Task details> Repeat each line of the entries below word for word, but leave out the pictures.

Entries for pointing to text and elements
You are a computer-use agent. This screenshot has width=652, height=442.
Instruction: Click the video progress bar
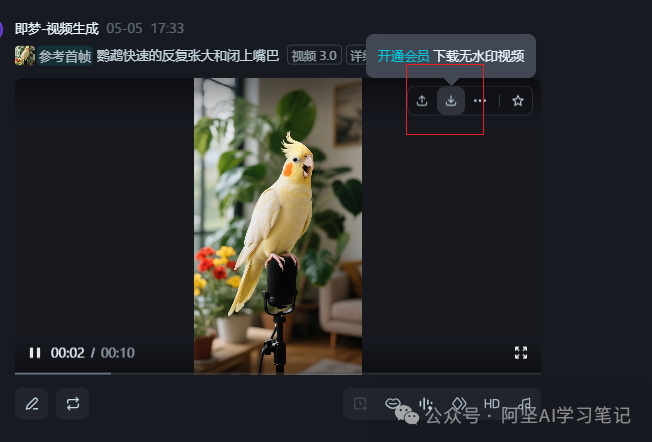coord(278,373)
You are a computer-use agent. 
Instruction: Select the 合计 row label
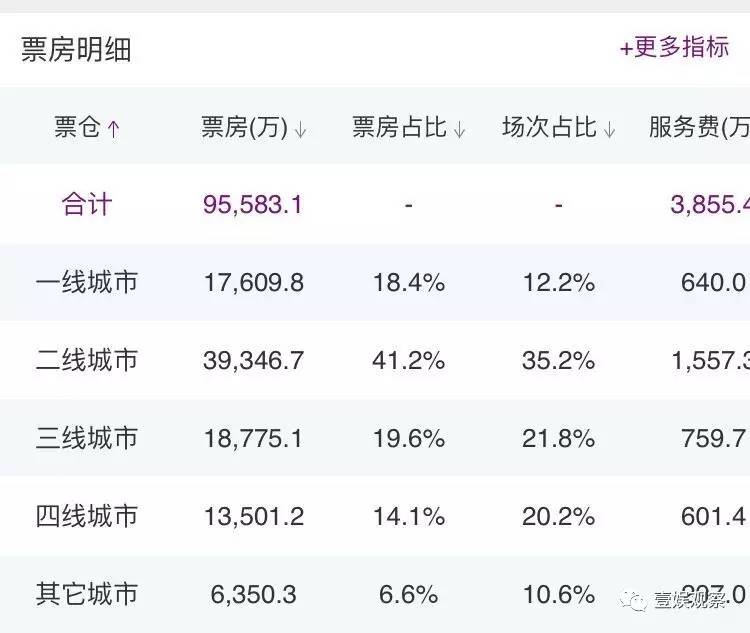coord(87,205)
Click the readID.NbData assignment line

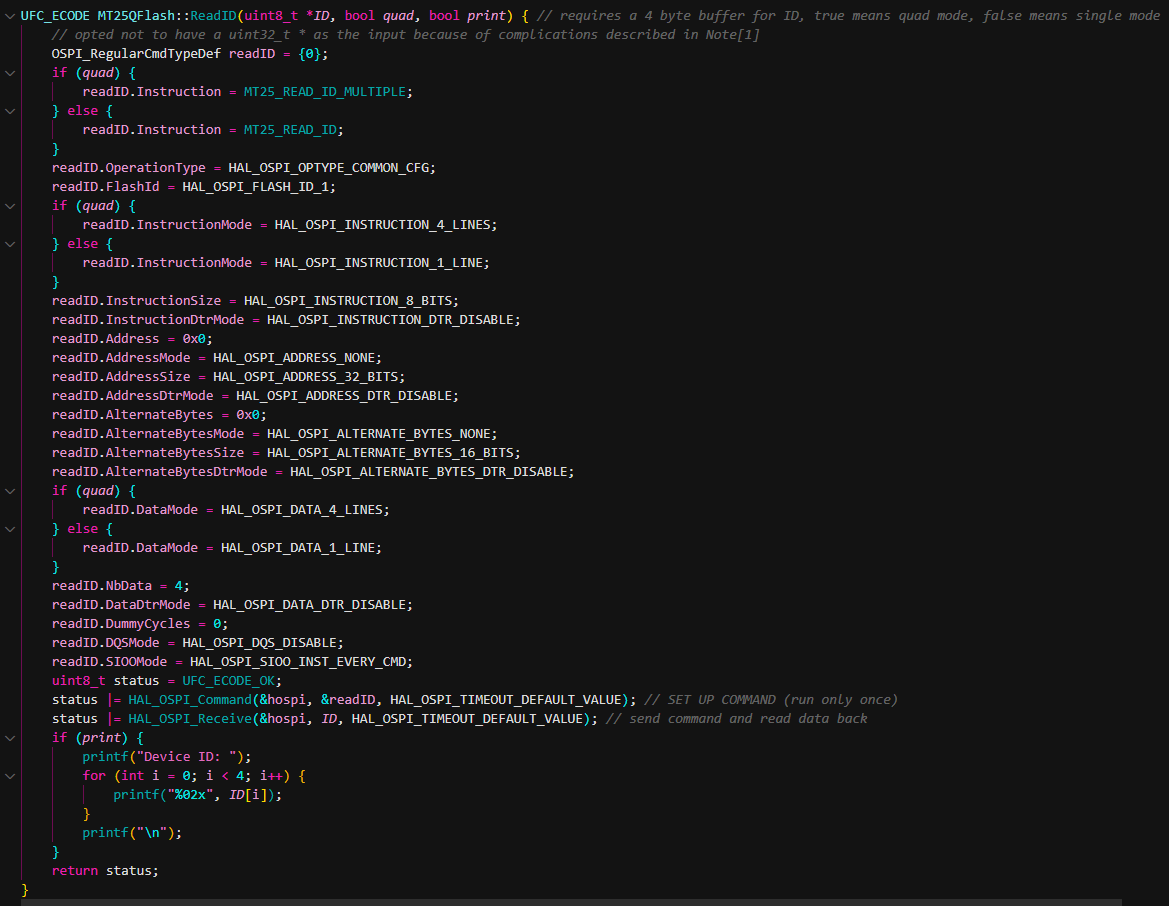(120, 586)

Solution>
You are a computer-use agent. This screenshot has width=652, height=442.
Instruction: Click the video progress bar
coord(278,373)
You are a computer-use agent. 
Instruction: Select the 合计 row label
coord(87,205)
Click the readID.NbData assignment line

(120, 586)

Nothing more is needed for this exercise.